Data items:
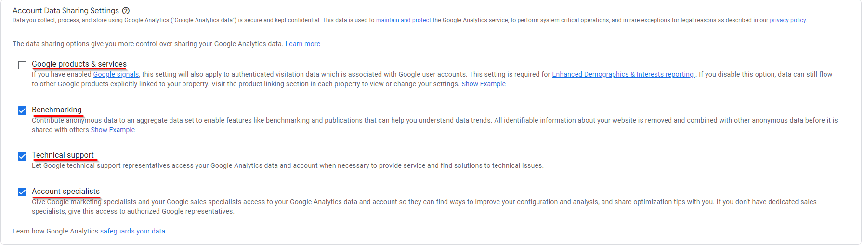Image resolution: width=864 pixels, height=247 pixels.
Task: Click the 'Account Data Sharing Settings' heading
Action: 65,11
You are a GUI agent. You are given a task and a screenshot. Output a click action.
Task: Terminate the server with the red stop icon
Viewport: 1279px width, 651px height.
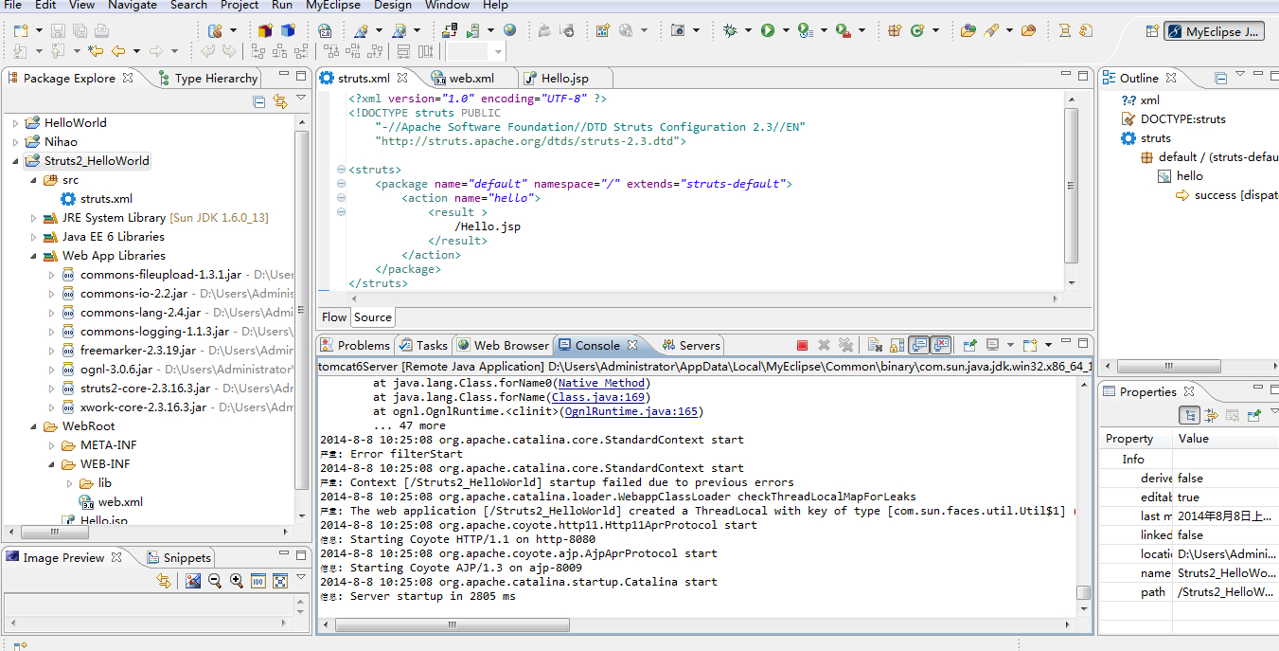click(802, 346)
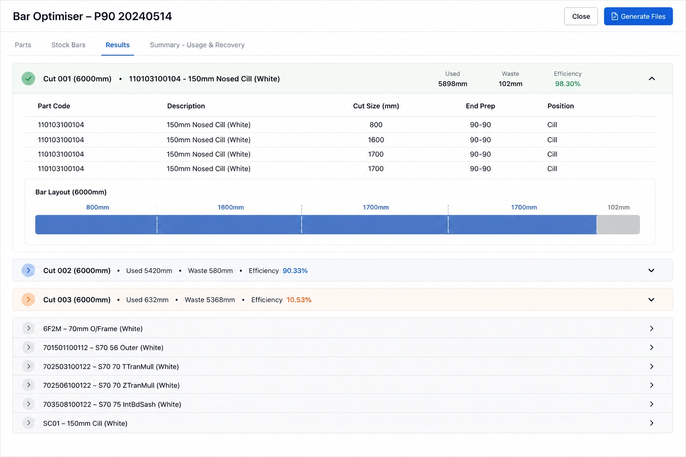Open the 6F2M 70mm O/Frame right arrow
The width and height of the screenshot is (686, 457).
pos(652,328)
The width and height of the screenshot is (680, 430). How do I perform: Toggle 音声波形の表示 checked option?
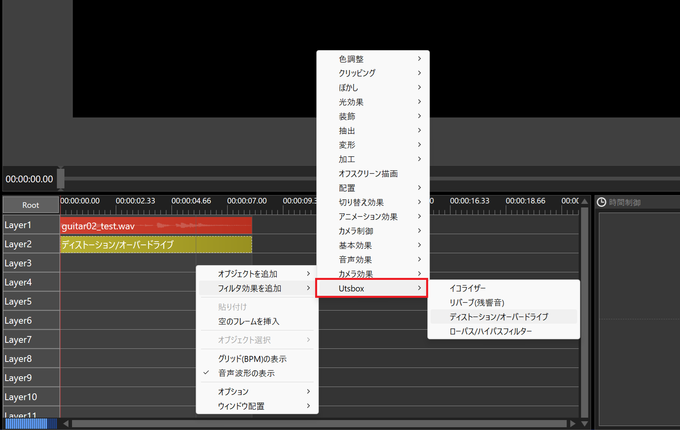[246, 373]
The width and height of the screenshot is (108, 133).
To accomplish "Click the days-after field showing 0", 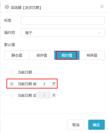I will (44, 95).
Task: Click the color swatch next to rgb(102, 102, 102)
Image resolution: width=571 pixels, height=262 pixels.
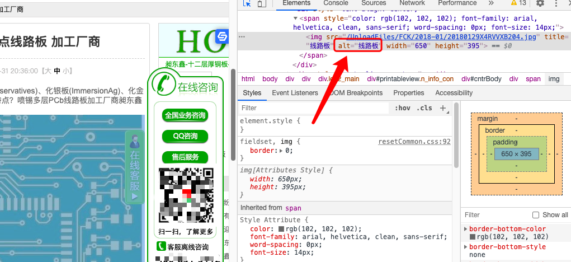Action: 282,229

→ **WHAT YOU SHOULD DO**
Could you write out exactly the lines of the data above that run from the one holding "You are a GUI" to the one holding "The width and height of the screenshot is (108, 133).", with both ends in and all pictures out?

→ **RESULT**
You are a GUI agent. You are given a task and a screenshot. Output a click action.
Task: Terminate the server with the red stop icon
Viewport: 1279px width, 651px height.
click(802, 346)
Open the 6F2M 70mm O/Frame right arrow
The width and height of the screenshot is (686, 457).
pos(652,328)
The width and height of the screenshot is (680, 430). How do I perform: Toggle 音声波形の表示 checked option?
[246, 373]
The width and height of the screenshot is (108, 133).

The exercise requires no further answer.